È passato ormai quasi un mese dalla votazione con cui la Gran Bretagna ha deciso di uscire dall'Unione europea, ma le conseguenze a lungo termine della Brexit restano tuttora un'incognita.
Sia in Gran Bretagna che in Europa, ma anche in Ticino, dove però industriali e banchieri affermano di non aspettarsi grande conseguenze, come si legge in interessante giro di opinioni pubblicato oggi dal Corriere del Ticino.
E se ci saranno conseguenze, potrebbero essere anche positive, stando al presidente del CdA della Sintetica SA di Mendrisio, Luca Bolzani. La sua industria farmaceutica, presente in Ticino dal lontano 1921, ha aperto una filiale a Londra nella primavera di quest'anno, senza considerare che la Brexit potesse essere un'ipotesi realistica. Il voto ha colto di sorpresa Bolzani, il quale però rivela che ciononostante "le immediate conseguenze, per il momento, non sono negative", soprattutto grazie alla caduta della sterlina.
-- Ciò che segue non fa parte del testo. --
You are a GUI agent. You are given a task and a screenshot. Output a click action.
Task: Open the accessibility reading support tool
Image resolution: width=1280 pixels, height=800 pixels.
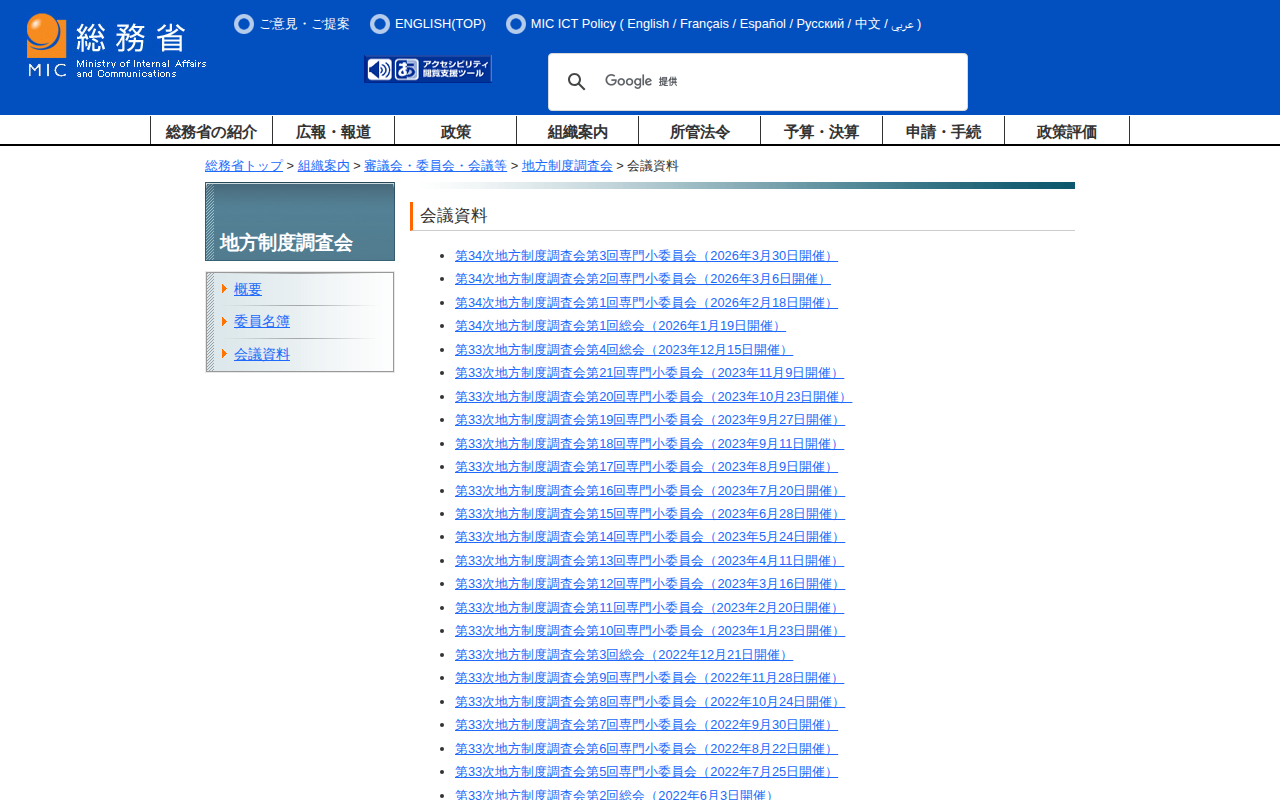pyautogui.click(x=428, y=69)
Più a lungo termine l'incognita per la Sintetica SA riguarda le normative che disciplinano le registrazioni nazionali dei prodotti farmaceutici. "Ma per un'azienda svizzera" afferma Bolzani, "la situazione dovrebbe, nel caso peggiore, rimanere inalterata e, nel caso migliore, presentare qualche vantaggio rispetto alle registrazioni dei prodotti made in UE."
Il presidente dell'Associazione industrie ticinesi (AITI) Fabio Regazzi, dal canto suo, per ora non si sbilancia. "Seguiremo il processo di uscita della Gran Bretagna dall'UE e verificheremo quali condizioni si porranno per l'accesso delle aziende ticinesi e svizzere al mercato inglese" afferma. "In particolare bisogna evitare che vengano posti ostacoli burocratici e tariffali alle esportazioni verso la Gran Bretagna."
Per quanto riguarda il settore bancario, infine, secondo il direttore di UBS Regione Ticino Luca Pedrotti "non ci saranno grandi conseguenze per la piazza del cantone."
Difficilmente il nostro Cantone riuscirà ad attrarre le attività di gestione di hedge fund che potrebbero partire da Londra, spiega Pedrotti, "perché in questo ambito in Ticino c'è poco know how e non abbiamo le condizioni fiscali per farlo". E anche per le attività di private banking, "onestamente di ripercussioni per in Ticino, sia in senso positivo che negativo, non ne vedo" conclude Pedrotti. "Infatti abbiamo pochi clienti britannici."